Blabla inutile: ce petit morceau de fanfiction prend place durant le 5ème tome, lorsque Sirius et Remus vivent ensemble au Square Grimmaurd. J'avais envie de travailler autour du lien unissant Remus et "l'autre", le loup qui sommeille en lui. En espérant que ce ne soit pas trop mauvais!

Le titre vient d'un poème de Paul Eluard, Une.

Bonne lecture.


Le vent glisse sur sa peau exposée, lentement, comme une caresse du ciel. Debout, face au froid, les minutes meurent alors que ses doigts écorchés parcourent les chemins rugueux de son visage ; peau dévastée, sentiers creusés, il ne sait plus : le sang a un goût de fer sur ses lèvres et les mots ne sont qu'une excuse aléatoire pour combler un silence trop pesant, trop long, dans son esprit embrumé par la lune. Cette dernière semble l'observer, de haut, ses clairs rayons s'étalant comme un baume sur ses blessures fraiches alors que les étoiles, muettes, luisent silencieusement avant que le jour ne les reprenne à la nuit. L'agonie est lente et l'angoisse grimpe le long de son dos épineux, remonte à travers ses os, résonne cruellement au sein de l'ossature, puis pénètre les diverses couches d'épiderme et de muscles, rejoignant le froid végétant en lui depuis si longtemps.
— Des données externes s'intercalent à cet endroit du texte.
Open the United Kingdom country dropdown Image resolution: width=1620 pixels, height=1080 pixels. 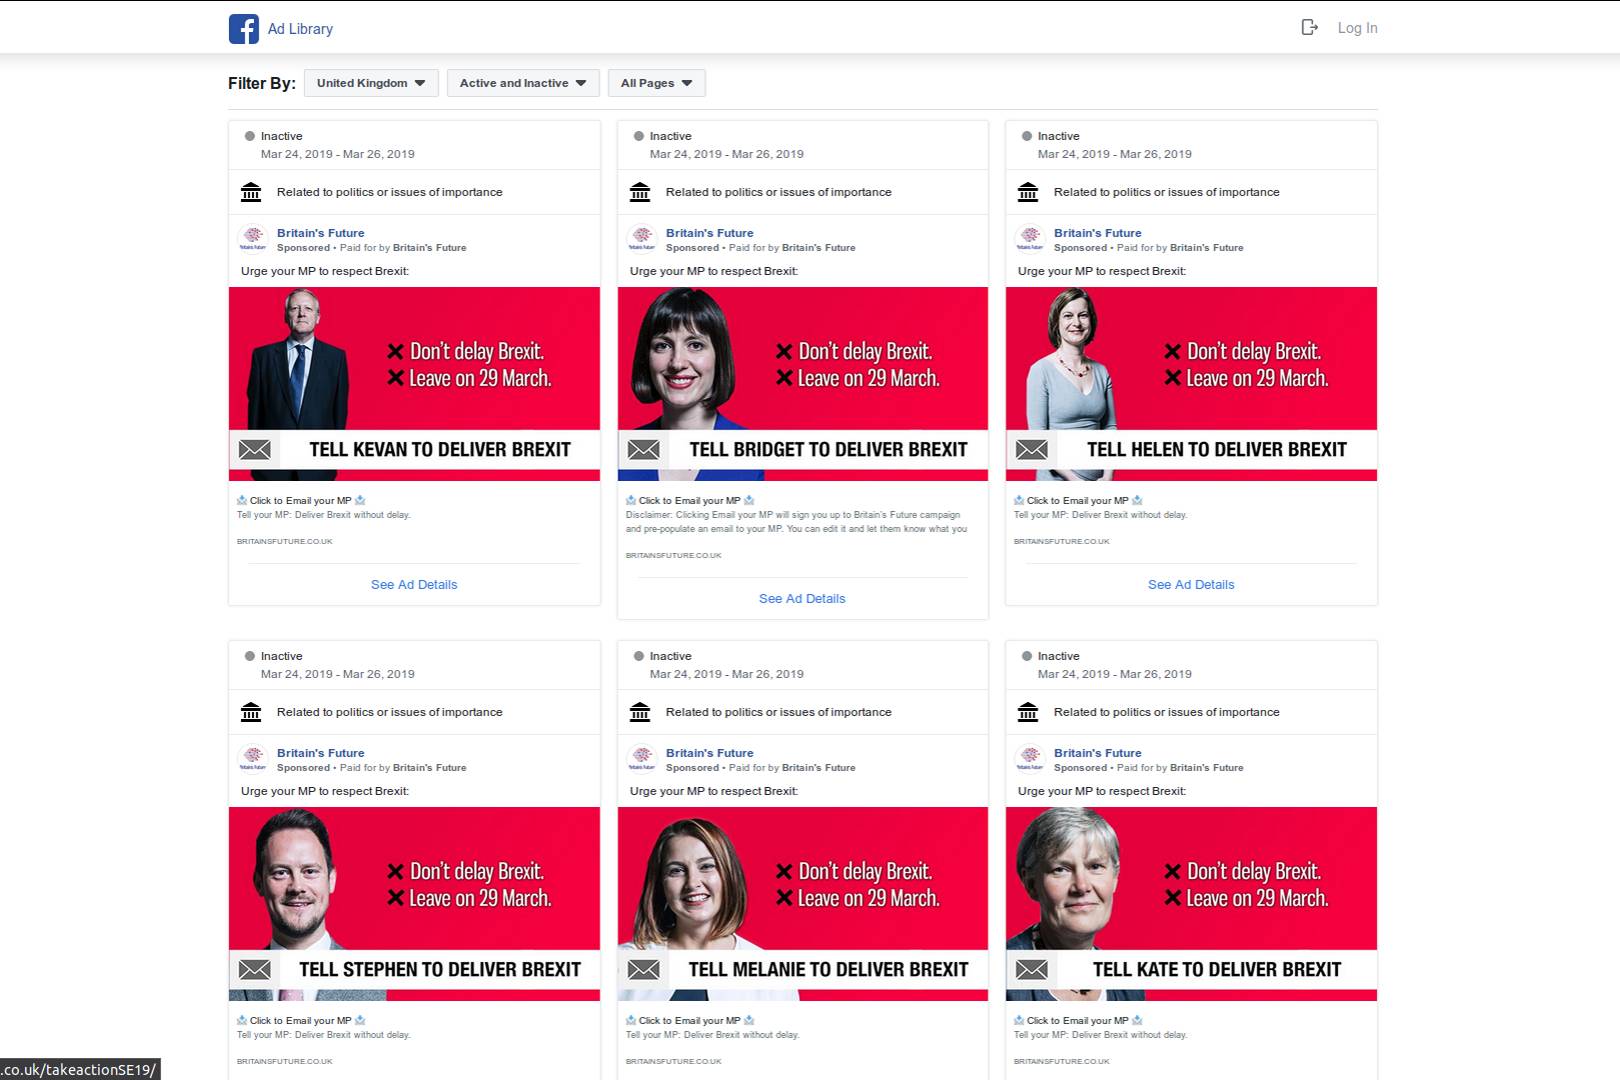[x=370, y=83]
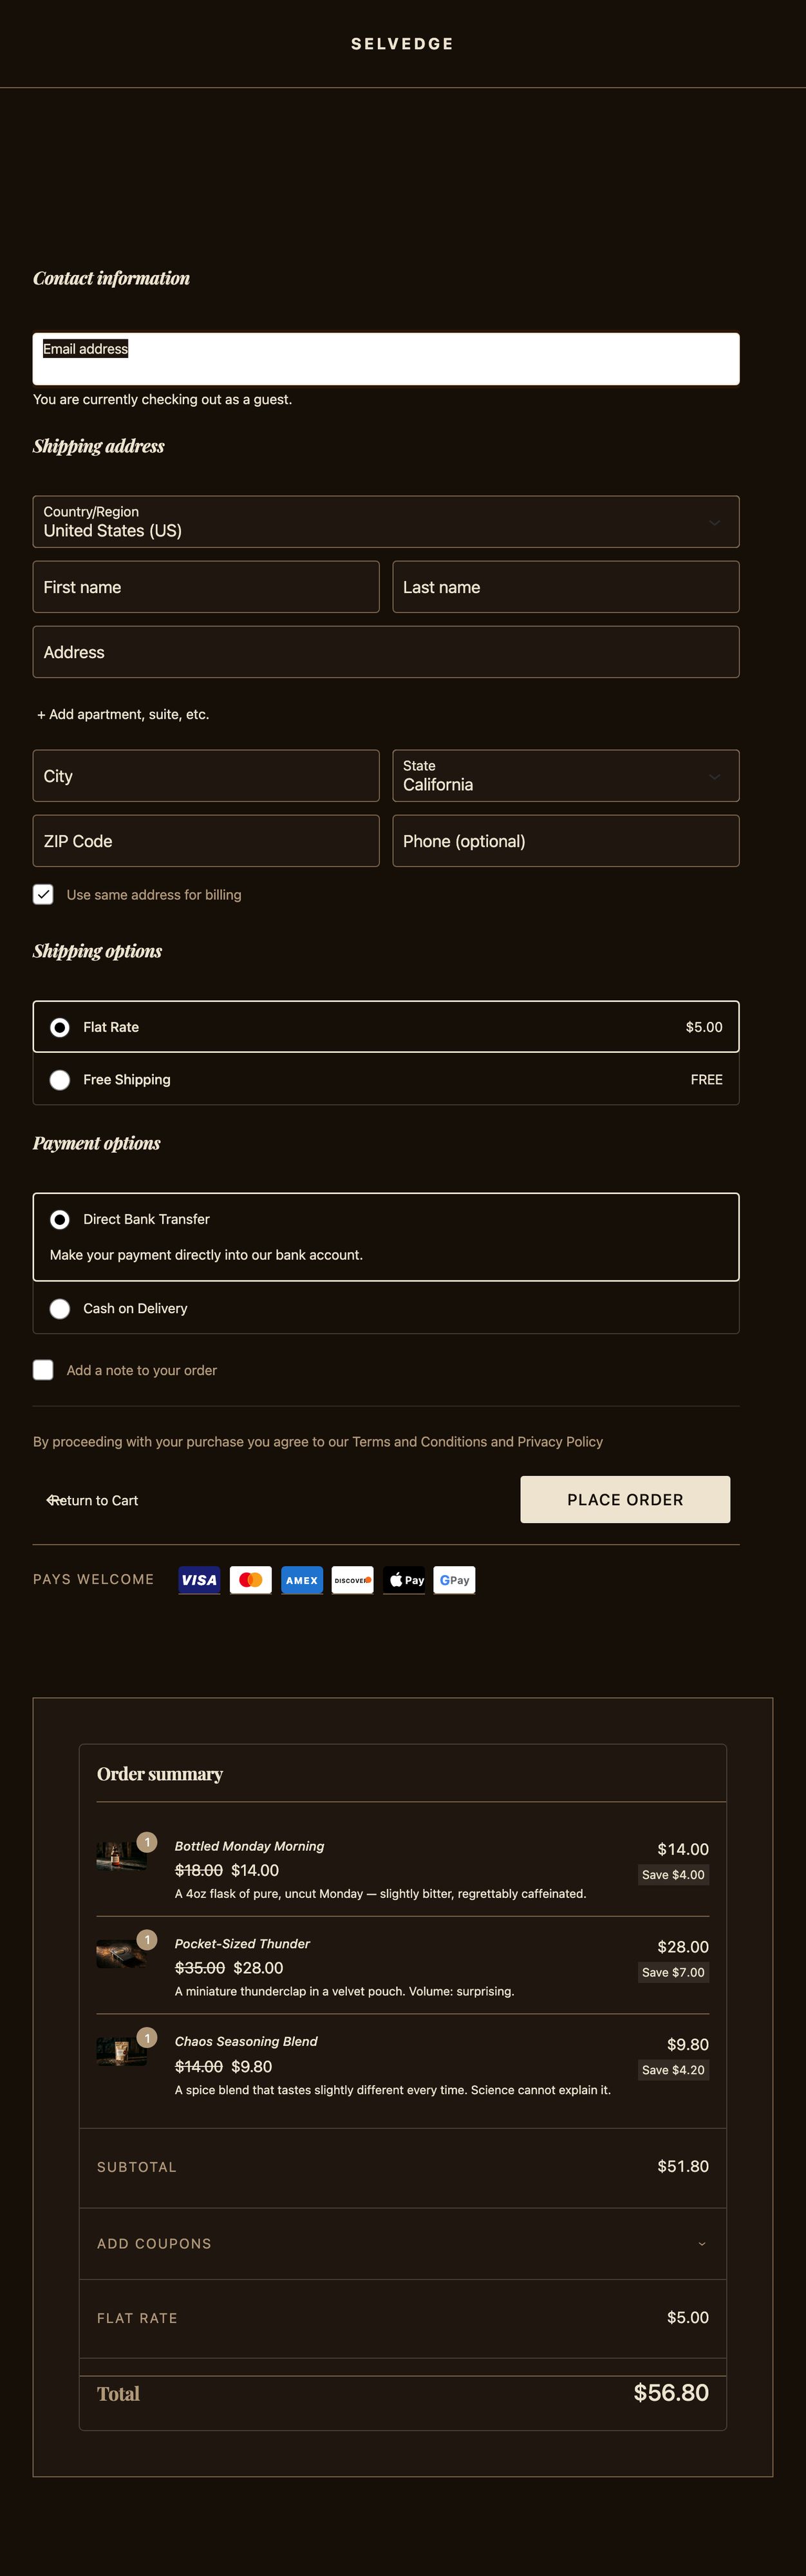806x2576 pixels.
Task: Click the Google Pay icon
Action: [x=454, y=1579]
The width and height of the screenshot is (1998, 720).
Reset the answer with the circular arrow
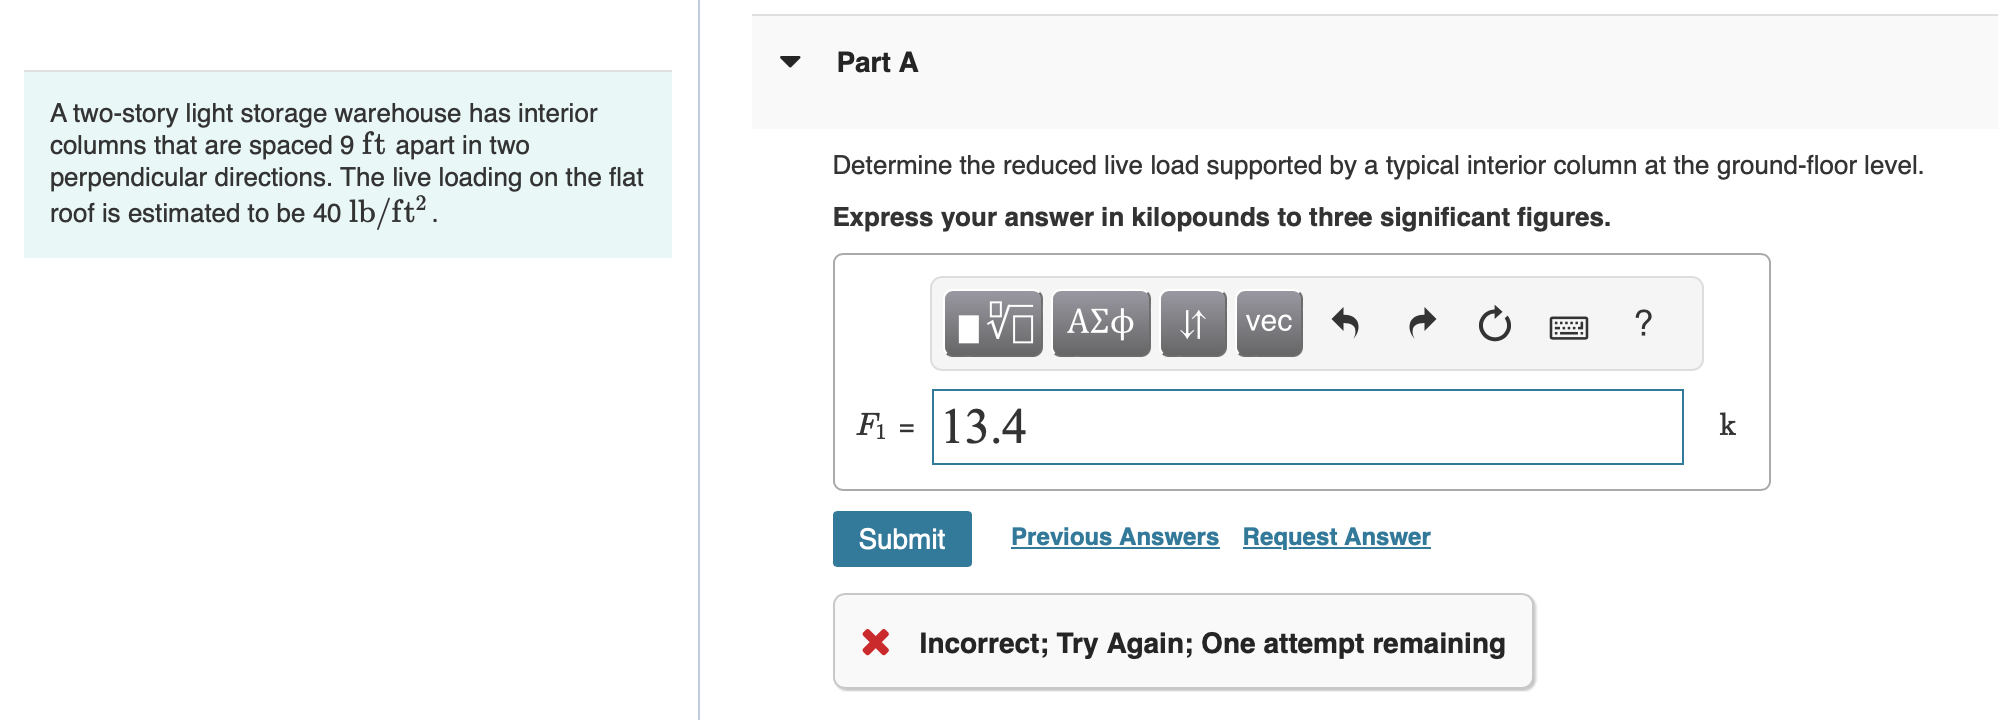(1494, 324)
Le loup semble gronder une dernière fois avant de disparaître pour quelques temps, pour quelques fragments de lune décomposés qui reprendront forme le mois suivant. Remus laisse échapper un soupir peiné, arraché à son corps encore tremblant de fureur et de désespoir, puis entreprend de rassembler les lambeaux de vêtements qui jonchent le sol tels de la cendre froide, ses pas lourds sur l'herbe gelée à peine recouverte d'une pellicule de blanc. Il marche un long moment et l'ombre s'accroît aisément, conséquence de la peur, de l'amertume, de cet être isolé qui vit en lui et se manifeste sans son accord. Il vit dans l'inquiétude constante de sombrer, de laisser l'autre prendre le dessus pour le reléguer à la poussière et au néant. Les cicatrices s'accumulent le long de ses traits, mélange incertain de fines lignes blanches et cuivrées éclatées telles des constellations d'argent, et son corps est un champ de bataille où s'affrontent deux entités hétérogènes n'arrivant pas à coexister.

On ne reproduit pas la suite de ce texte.